Examples
=================

``bnlearn`` contains several examples within the library that can be used to practice with the functionalities of :func:`bnlearn.structure_learning`, :func:`bnlearn.parameter_learning` and :func:`bnlearn.inference`.


Example with DataFrames
'''''''''''''''''''''''

In ``bnlearn``, there is one example dataset that can be imported; the **sprinkler** dataset. Note this dataset is readily one-hot, without missing values, and as such does not require any further pre-processing steps. The DAG example models (see Example DAG section) can however be converted from the model to a dataframe.


.. code-block:: python

   # Import dataset
   df = bnlearn.import_example()
   # Structure learning
   model = bnlearn.structure_learning.fit(df)
   # Plot
   G = bnlearn.plot(model)


Example with DAG
'''''''''''''''''

``bnlearn`` contains several example Directed Acyclic Graphs:
	* 'sprinkler' (default)
	* 'alarm'
	* 'andes'
	* 'asia'
	* 'pathfinder'
	* 'sachs'
	* 'miserables'

Each DAG can be loaded using the :func:`bnlearn.bnlearn.import_DAG` function. With the :func:`bnlearn.bnlearn.sampling` function a ``DataFrame`` can be created for *n* samples.
The sprinkler DAG is a special case because it is not loaded from a *bif* file but created manually. Therefore, the **sprinkler** model can be generated with(out) a CPD by: ``CPD=False``.


.. code-block:: python
   
   # Import dataset
   DAG = bnlearn.import_DAG('sachs', CPD=True)
   # plot the keys of the DAG
   DAG.keys()
   # dict_keys(['model', 'adjmat'])

   # The model contains the BayesianModel with the CPDs.
   # The adjmat contains the adjacency matrix with the relationships between the nodes.

   # plot ground truth
   G = bnlearn.plot(DAG)

   # Sampling
   df = bnlearn.sampling(DAG, n=1000)




Import from BIF
'''''''''''''''''''

Each Bayesian DAG model that is loaded with :func:`bnlearn.bnlearn.import_DAG` is derived from a *bif* file. The *bif* file is a common format for Bayesian networks that can be used for the exchange of knowledge and experimental results in the community. More information can be found (here)[http://www.cs.washington.edu/dm/vfml/appendixes/bif.htm].

.. code-block:: python
   
   # Import dataset
   DAG = bnlearn.import_DAG('filepath/to/model.bif')



Start with RAW data
'''''''''''''''''''

Lets demonstrate by example how to process your own dataset containing mixed variables. I will demonstrate this by the titanic case. This dataset contains both continues as well as categorical variables and can easily imported using :func:`bnlearn.bnlearn.import_example`.
With the function :func:`bnlearn.bnlearn.df2onehot` it can help to convert the mixed dataset towards a one-hot matrix. The settings are adjustable, but by default the unique non-zero values must be above 80% per variable, and the minimal number of samples must be at least 10 per variable.


.. code-block:: python

   # Load titanic dataset containing mixed variables
   df_raw = bnlearn.import_example(data='titanic')
   # Pre-processing of the input dataset
   dfhot, dfnum = bnlearn.df2onehot(df_raw)
   # Structure learning
   DAG = bnlearn.structure_learning.fit(dfnum)
   # Plot
   G = bnlearn.plot(DAG)

.. _fig-titanic:

.. figure:: ../figs/fig_titanic.png


From this point we can learn the parameters using the DAG and input dataframe.

.. code-block:: python

   # Parameter learning
   model = bnlearn.parameter_learning.fit(DAG, df)
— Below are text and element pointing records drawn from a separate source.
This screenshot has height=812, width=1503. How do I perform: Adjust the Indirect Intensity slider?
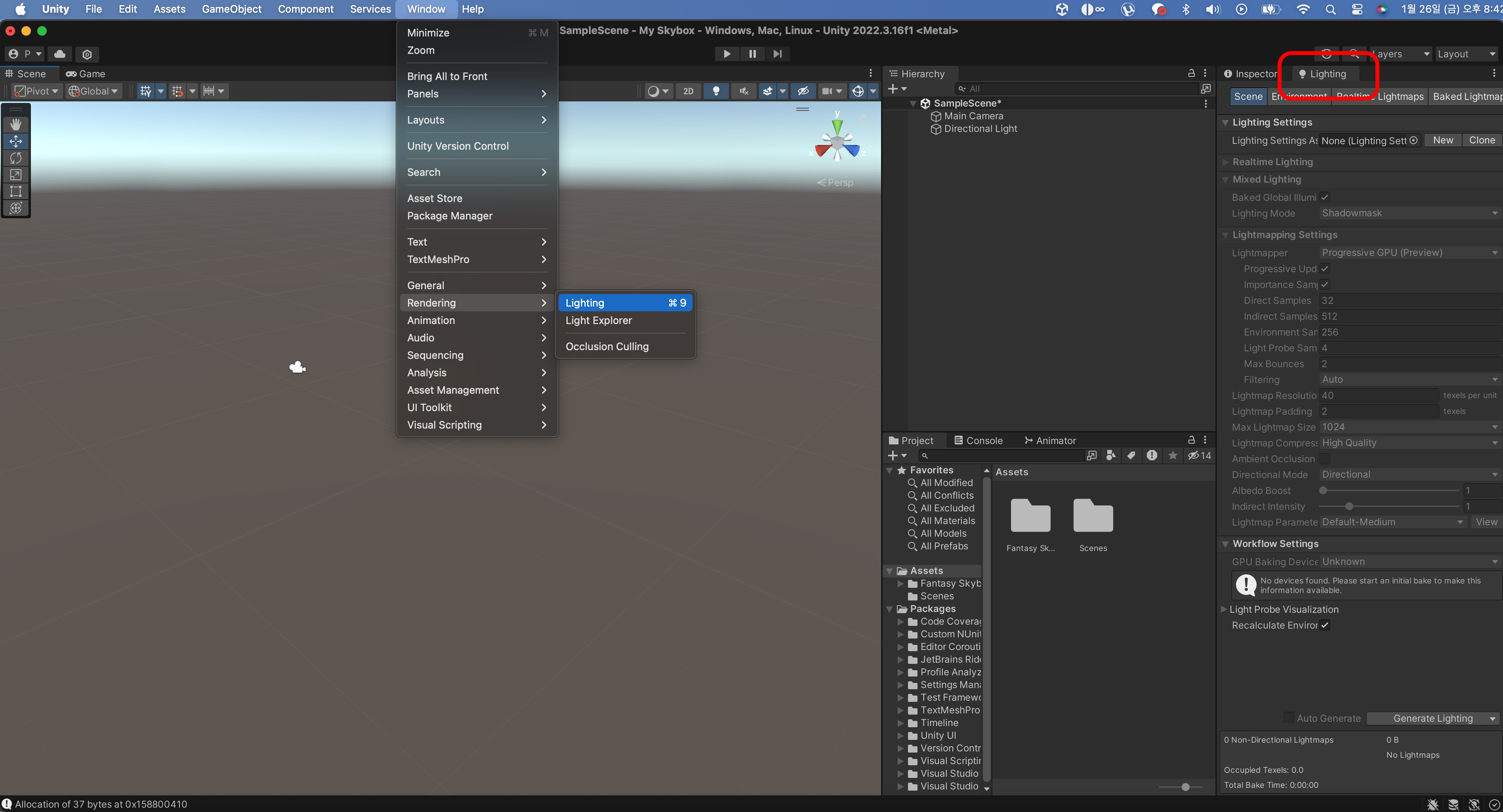1349,506
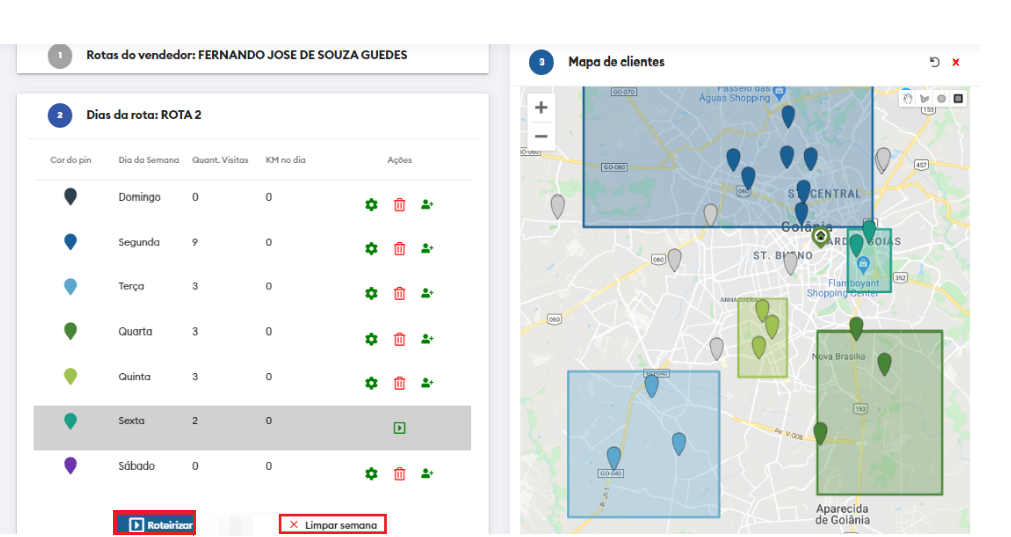This screenshot has height=537, width=1011.
Task: Add client to Terça route day
Action: tap(427, 293)
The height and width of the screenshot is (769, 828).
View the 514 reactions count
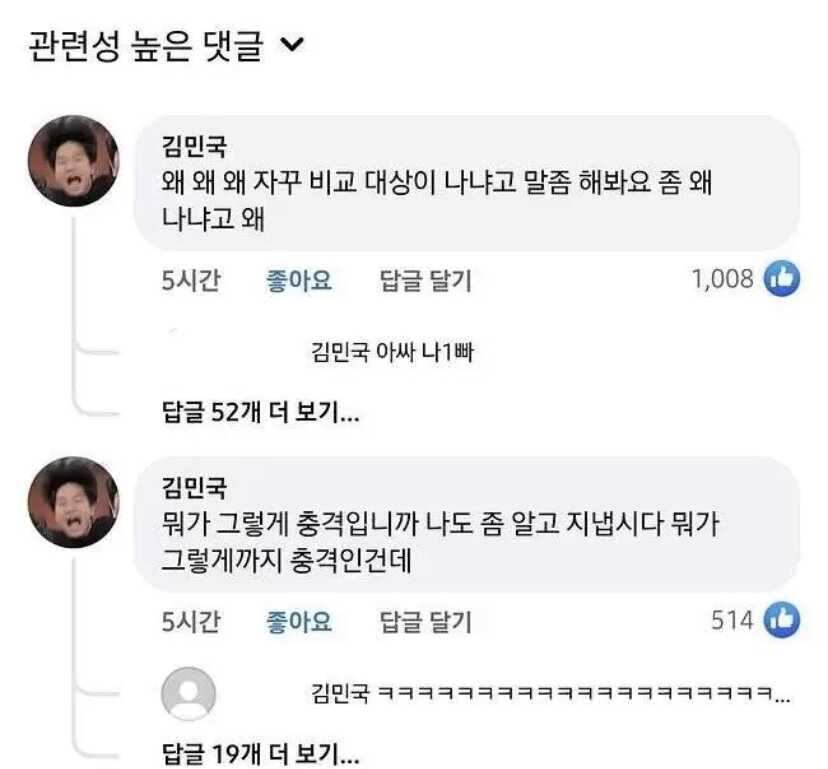(732, 620)
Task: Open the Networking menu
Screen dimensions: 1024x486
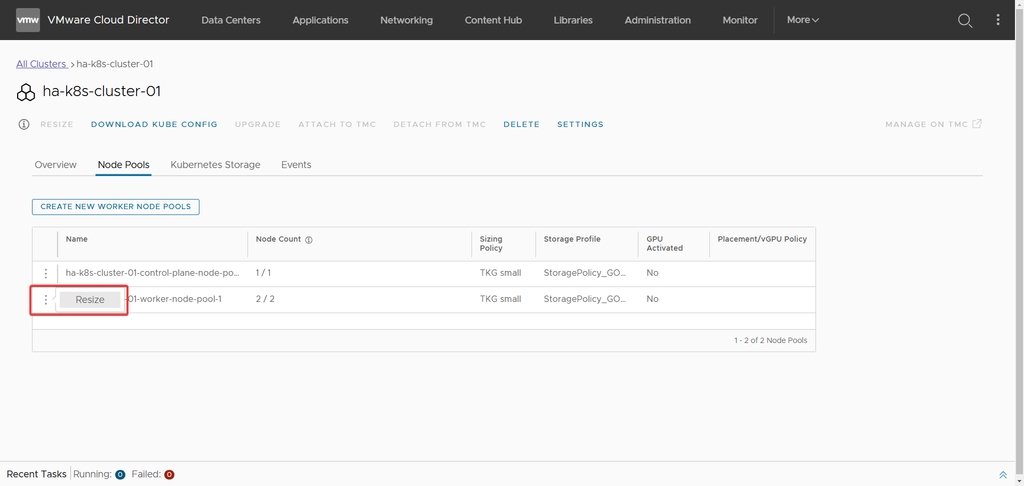Action: click(x=406, y=20)
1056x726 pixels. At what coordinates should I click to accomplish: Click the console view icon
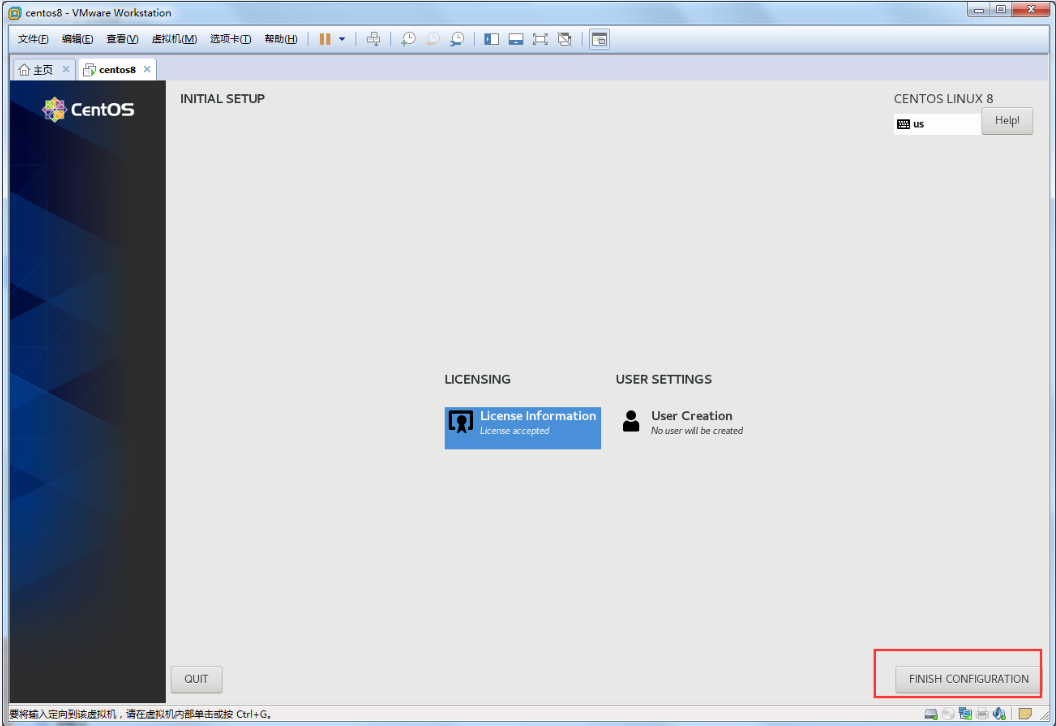coord(599,39)
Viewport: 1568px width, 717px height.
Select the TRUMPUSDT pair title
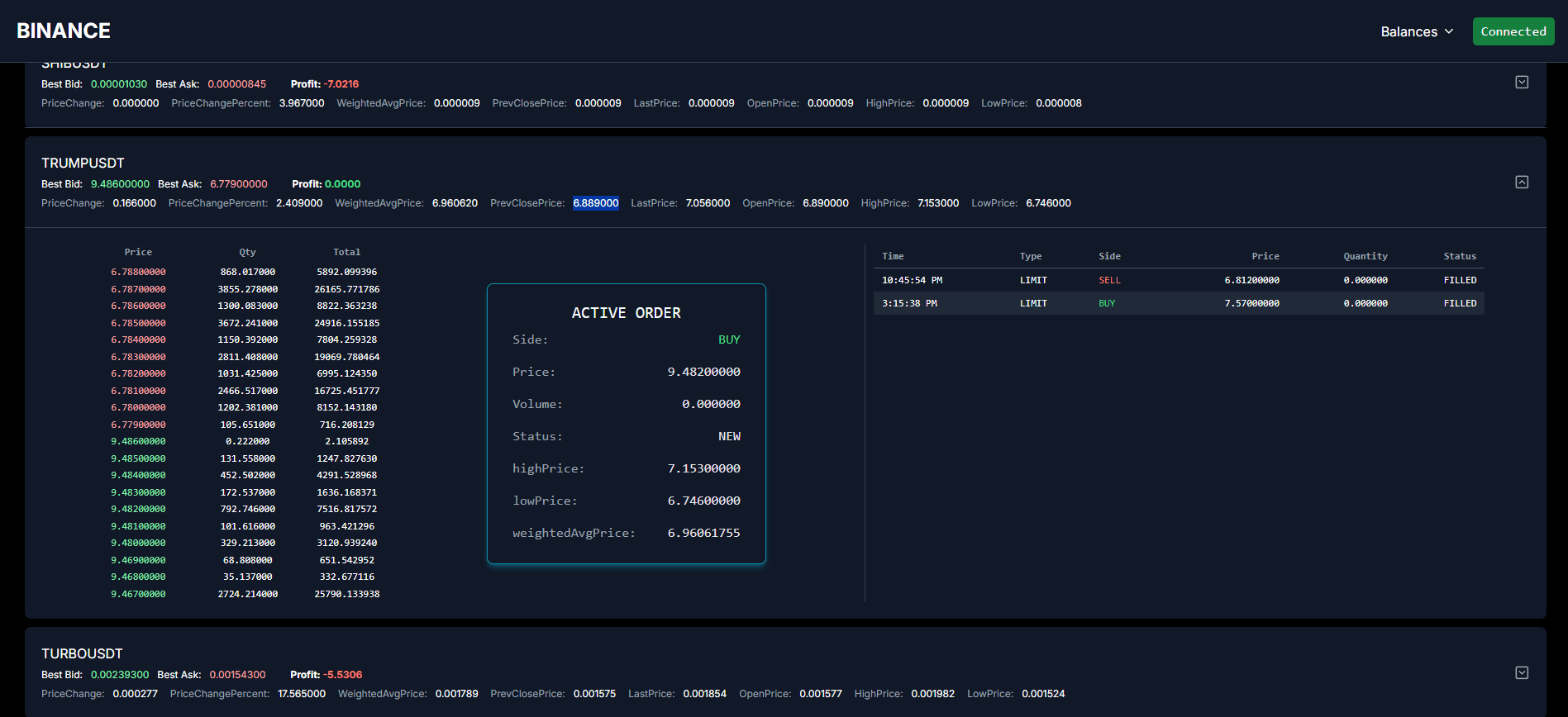(x=83, y=163)
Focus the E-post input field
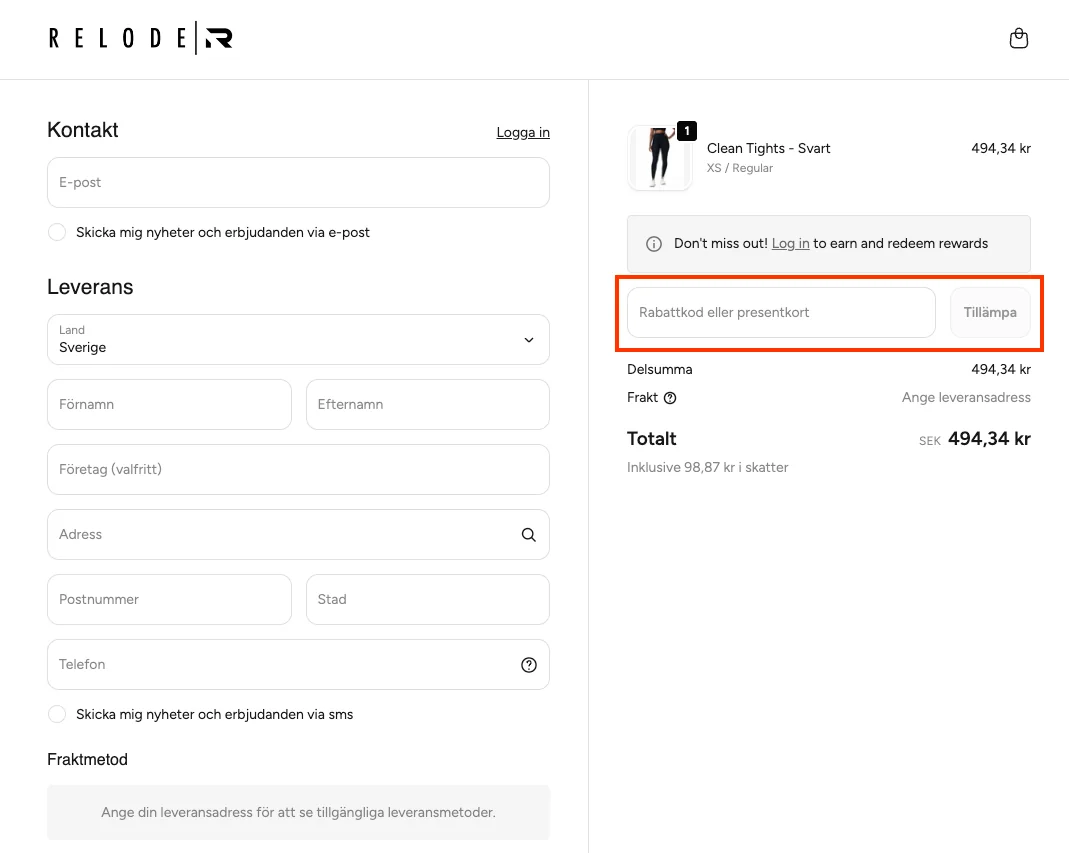Viewport: 1069px width, 853px height. point(298,183)

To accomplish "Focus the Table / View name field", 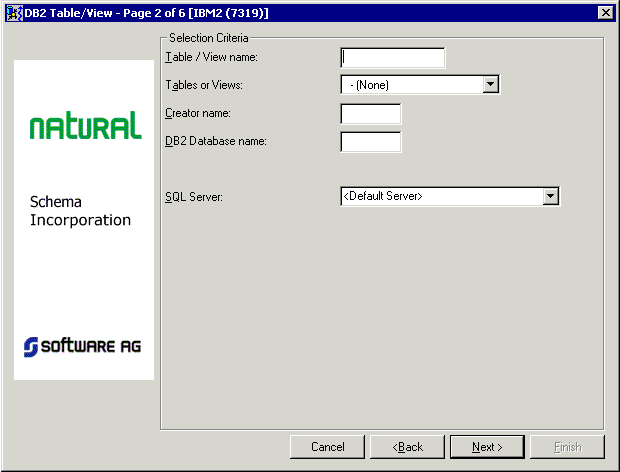I will tap(392, 57).
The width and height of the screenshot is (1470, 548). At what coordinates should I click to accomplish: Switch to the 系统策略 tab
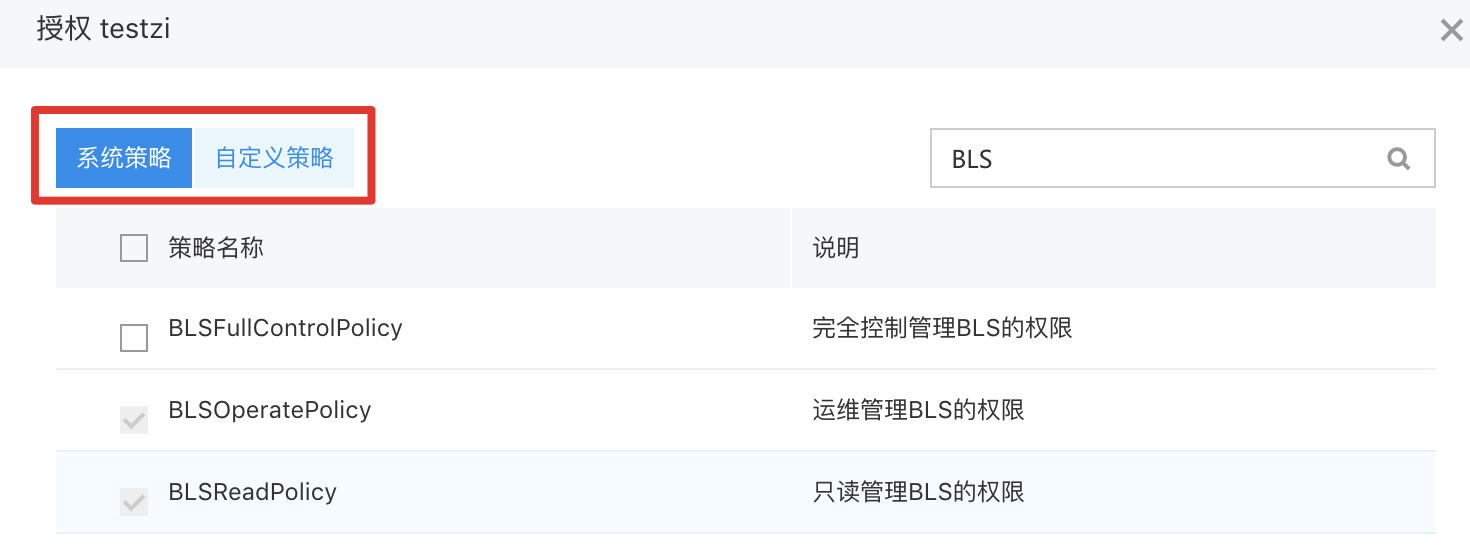point(124,158)
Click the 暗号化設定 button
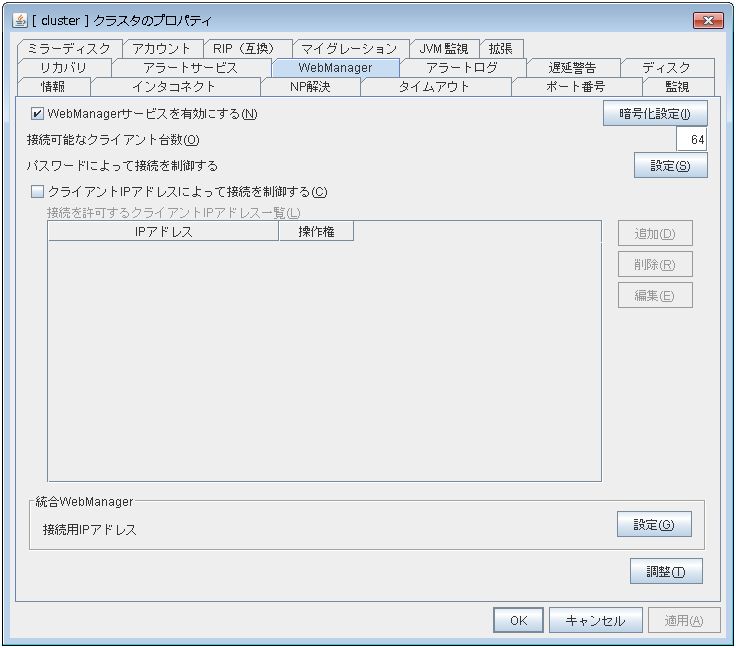This screenshot has height=648, width=736. pyautogui.click(x=655, y=114)
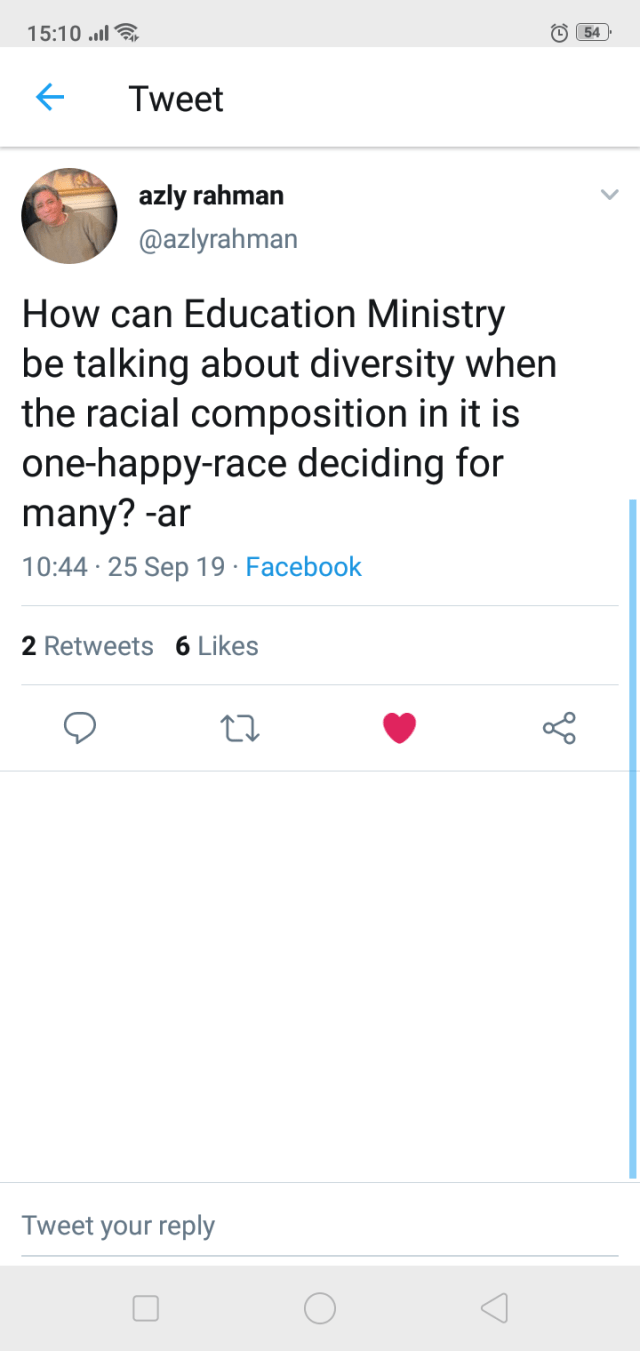Open the azly rahman display name

pos(211,196)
Finally, we can start making inferences. Note that the variable and evidence names should exactly match the input data (case sensitive).

.. code-block:: python

   # Print CPDs
   bnlearn.print_CPD(model)
   # Make inference
   q = bnlearn.inference.fit(model, variables=['Survived'], evidence={'Sex':0, 'Pclass':1})
   
   print(q.values)
   print(q.variables)
   print(q._str())
   

.. table::

     +-------------+-----------------+
     | Survived    |   phi(Survived) |
     +=============+=================+
     | Survived(0) |          0.3312 |
     +-------------+-----------------+
     | Survived(1) |          0.6688 |
     +-------------+-----------------+


Adjacency matrix
'''''''''''''''''''''''

The adjacency matrix is a important way to store relationships across variables or nodes.
In graph theory, it is a square matrix used to represent a finite graph. The elements of the matrix indicate whether pairs of vertices are adjacent or not in the graph. 
``bnlearn`` outputs an adjacency matrix in some functionalities. Values 0 or False indicate that nodes are not connected whereas pairs of vertices with value >0 or True are connected.


**Importing a DAG**

Extracting adjacency matrix from imported DAG:

.. code-block:: python
   
   import bnlearn
   # Import DAG
   model = bnlearn.import_DAG('sachs', verbose=0)
   # adjacency matrix:
   model['adjmat']

   # print
   print(model['adjmat'])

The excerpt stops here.